Case in point: The 2017 SMILES study, led by Jacka, found that moderately to severely depressed people who were coached by a dietitian to follow a Mediterranean style diet for 12 weeks experienced significant improvements in mood compared to people who simply received social support. By the end of the study, around 30% of patients receiving the nutritional support were in remission for their depression compared to 8% of the social support group. Even more recently, a 2019 meta-analysis examined 16 randomized controlled trials looking into the impact of dietary interventions on mental health and concluded that improving diet (namely by increasing vegetables and fiber and scaling back on fast food and sugars) does have a measurable benefit to depression—and to a lesser extent, anxiety.

This exciting body of research—along with other research examining the effect of individual foods and nutrients on mental health—has prompted a number of mental health professionals to incorporate food into their practice in a big way (even some colleges, like Columbia University, are starting to teach psychiatry students about the food-mood connection).  

In addition to the usual questions about mental health history, social support systems, and goals, Drew Ramsey, M.D., an assistant clinical professor of psychiatry at Columbia University and a self-proclaimed nutritional psychiatrist, asks patients to describe what they eat. He's looking for potential nutrient deficiencies/insufficiencies that may affect mental health and exacerbate symptoms as well as insight into a person's relationship with food. From there, he will guide patients on how to tweak their diet to support their overall mental health, often in conjunction with more conventional modalities like talk therapy and medication.

Other practitioners, like nutritional psychiatrist Georgia Ede, M.D., utilize lab work to evaluate metabolic health and nutritional status. "These include blood tests for insulin resistance (sometimes referred to as prediabetes or carbohydrate intolerance) and for nutrient deficiencies such as B12 and iron deficiency," she says.

What diet are psychiatrists prescribing to patients? There's not just one.

Right now, most of the research has been done on a Mediterranean diet, with some research showing that people who eat this way (think: cutting out processed junk and loading up on fiber-rich veggies, fruits, fish, nuts, beans, legumes, olive oil, fermented foods, and some meat) have a 30 to 50% lower risk of depression. But many experts agree that there may not be one diet that's optimal for mental health.
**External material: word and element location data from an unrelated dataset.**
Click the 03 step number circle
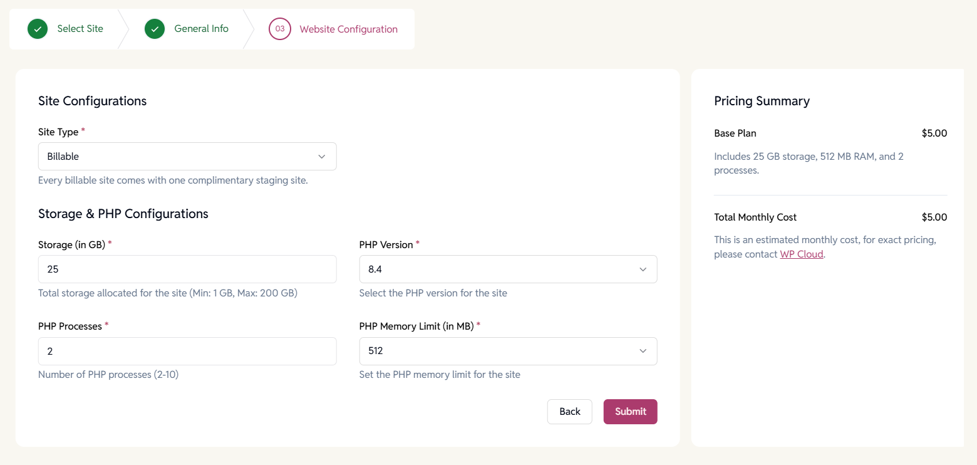 click(x=280, y=29)
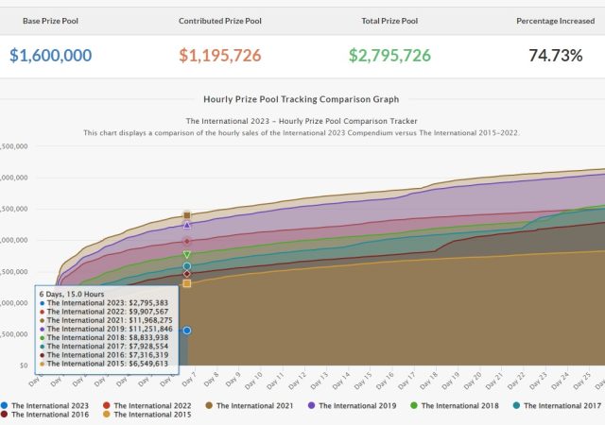Hide The International 2018 series
This screenshot has height=425, width=605.
pos(458,405)
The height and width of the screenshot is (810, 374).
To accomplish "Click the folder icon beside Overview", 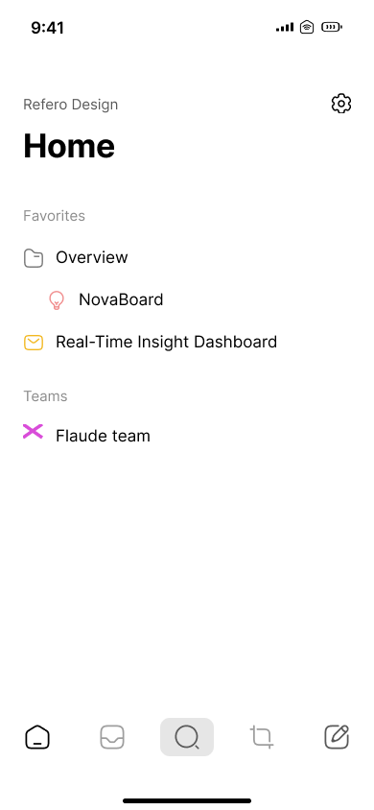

A number of dietary approaches, provided they include the right balance of brain-boosting nutrients (e.g., omega-3s, vitamin B12, zinc, iron, magnesium, and vitamin D) may do the trick.

To help his patients cover their nutritional bases, Ramsey guides them toward the nutrient-dense food groups that most Americans fall short in: leafy greens, brightly colored "rainbow" vegetables, seafood, and fermented foods. From there, he'll talk with patients about what food within those categories they might enjoy and how to prep and cook them in a simple, joyful way. As a useful tool, he and a colleague created an antidepressant food list, featuring the plant and animal foods (oysters, salmon, watercress, and spinach to name a few) that contain the highest levels of nutrients proven to help prevent or reduce depression.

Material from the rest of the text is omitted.